Dr Tykodi on the Selection Between IO/IO and IO/TKI Combinations in Frontline Advanced Clear Cell RCC

"The phenotype of the patient, how much disease they have, and how symptomatic they are [will] influence [treatment] choices."

Scott Tykodi, MD, PhD, an associate professor in the Clinical Research Division and an affiliate investigator in the Translational Science and Therapeutics Division at Fred Hutchinson Cancer Center, as well as an associate professor in the Division of Hematology and Oncology University at Washington School of Medicine, discussed key clinical considerations that inform selection between dual immuno-oncology (IO) combinations (IO/IO) vs combinations featuring IO plus a TKI (IO/TKI) in the frontline treatment of advanced clear cell renal cell carcinoma (RCC).

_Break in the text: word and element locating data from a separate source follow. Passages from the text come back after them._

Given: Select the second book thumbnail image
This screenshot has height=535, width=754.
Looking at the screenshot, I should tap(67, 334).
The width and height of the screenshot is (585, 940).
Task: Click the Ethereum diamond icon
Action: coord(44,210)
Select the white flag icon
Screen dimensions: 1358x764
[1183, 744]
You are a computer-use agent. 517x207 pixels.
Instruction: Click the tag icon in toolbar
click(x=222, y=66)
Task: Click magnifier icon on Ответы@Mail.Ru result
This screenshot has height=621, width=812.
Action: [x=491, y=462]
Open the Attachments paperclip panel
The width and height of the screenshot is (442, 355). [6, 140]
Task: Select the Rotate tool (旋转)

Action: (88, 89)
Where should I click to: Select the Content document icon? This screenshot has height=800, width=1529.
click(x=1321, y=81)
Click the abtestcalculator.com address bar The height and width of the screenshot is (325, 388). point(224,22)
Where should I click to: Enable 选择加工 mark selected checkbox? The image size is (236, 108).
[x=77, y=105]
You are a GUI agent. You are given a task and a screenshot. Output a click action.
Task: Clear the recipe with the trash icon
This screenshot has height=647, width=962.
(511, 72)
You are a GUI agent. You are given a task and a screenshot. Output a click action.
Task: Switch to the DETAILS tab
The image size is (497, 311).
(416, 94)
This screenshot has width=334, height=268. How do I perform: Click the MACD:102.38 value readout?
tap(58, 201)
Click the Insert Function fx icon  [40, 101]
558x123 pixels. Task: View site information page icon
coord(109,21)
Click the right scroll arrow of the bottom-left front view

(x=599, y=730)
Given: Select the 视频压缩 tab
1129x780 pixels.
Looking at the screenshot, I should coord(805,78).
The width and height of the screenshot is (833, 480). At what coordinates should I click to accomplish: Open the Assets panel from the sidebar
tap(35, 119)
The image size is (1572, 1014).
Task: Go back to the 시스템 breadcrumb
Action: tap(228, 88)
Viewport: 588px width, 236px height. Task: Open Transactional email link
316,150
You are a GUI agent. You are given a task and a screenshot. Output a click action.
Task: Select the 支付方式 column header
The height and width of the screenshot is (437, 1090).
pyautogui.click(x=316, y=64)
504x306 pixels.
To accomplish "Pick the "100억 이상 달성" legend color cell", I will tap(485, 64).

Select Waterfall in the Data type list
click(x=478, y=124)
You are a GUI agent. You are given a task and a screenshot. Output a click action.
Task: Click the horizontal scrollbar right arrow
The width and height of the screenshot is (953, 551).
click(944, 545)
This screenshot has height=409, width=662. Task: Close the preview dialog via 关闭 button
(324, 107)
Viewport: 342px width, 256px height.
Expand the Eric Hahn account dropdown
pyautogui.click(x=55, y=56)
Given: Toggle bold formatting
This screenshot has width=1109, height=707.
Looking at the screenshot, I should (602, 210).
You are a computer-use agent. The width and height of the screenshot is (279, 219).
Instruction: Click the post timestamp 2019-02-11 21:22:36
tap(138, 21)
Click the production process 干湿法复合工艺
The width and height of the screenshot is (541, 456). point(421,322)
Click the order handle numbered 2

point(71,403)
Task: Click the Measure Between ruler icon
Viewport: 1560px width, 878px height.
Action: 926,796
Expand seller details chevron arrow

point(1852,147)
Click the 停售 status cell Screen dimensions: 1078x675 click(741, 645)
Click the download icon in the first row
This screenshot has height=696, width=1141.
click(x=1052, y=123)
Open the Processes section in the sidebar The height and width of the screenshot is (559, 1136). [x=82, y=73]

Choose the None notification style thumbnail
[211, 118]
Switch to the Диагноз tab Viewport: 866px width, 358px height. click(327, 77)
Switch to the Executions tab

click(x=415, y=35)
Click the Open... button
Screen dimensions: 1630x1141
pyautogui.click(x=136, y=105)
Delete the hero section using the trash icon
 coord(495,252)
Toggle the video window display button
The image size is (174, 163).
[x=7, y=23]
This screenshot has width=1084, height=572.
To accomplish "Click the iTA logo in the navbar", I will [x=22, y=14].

Patient phenotype, disease burden, and symptomatology are critical in guiding treatment strategy, Tykodi explained. The National Comprehensive Cancer Network Guidelines currently list the IO/IO combination of nivolumab (Opdivo) plus ipilimumab (Yervoy) as a preferred regimen for patients with favorable- or poor/intermediate–risk disease; however, only the poor/intermediate–risk recommendation is listed as category 1. Regarding IO/TKI combinations, axitinib (Inlyta) plus pembrolizumab (Keytruda), cabozantinib (Cabometyx) plus nivolumab, and lenvatinib (Lenvima) plus pembrolizumab all have category 1 recommendations as preferred regimens, regardless of risk. Notably, cabozantinib monotherapy is also a preferred regimen in patients with poor/intermediate–risk disease.

Iniitally, data from the phase 3 CheckMate 214 trial (NCT02231749) initially indicated poorer outcomes for nivolumab plus ipilimumab in favorable-risk patients compared with sunitinib (Sutent) monotherapy, Tykodi said. As a result, use of this IO/IO combination in this population has traditionally been limited, he added; however, longer-term follow-up from the study has demonstrated a potential overall survival (OS) advantage with nivolumab plus ipilimumab in patients with favorable-risk disease, prompting updates to clinical guidelines.

Despite this, most clinicians remain cautious when using IO/IO combinations in patients with favorable. These individuals often present with small-volume, asymptomatic, and indolent disease—such as isolated pulmonary metastases years after nephrectomy, Tykodi said. In such cases, clinicians may favor nivolumab plus ipilimumab to maximize long-term disease control and potentially induce durable responses, accepting the lower initial response rate in exchange for the possibility of prolonged OS. For these patients, the availability of subsequent lines of therapy is a critical safety net should progression occur.

In contrast, patients with high-volume or symptomatic disease at diagnosis are more appropriately treated with IO/TKI combinations, Tykodi elaborated. These regimens are associated with higher initial overall response rates, improved disease control, and lower incidence of primary refractory disease. They provide more immediate tumor shrinkage and symptomatic relief, which is particularly important in patients with rapidly progressive or symptomatic disease, he said.

Tykodi emphasized the value of tailoring therapy based on clinical presentation, with the flexibility to sequence agents based on initial response and emerging therapeutic options.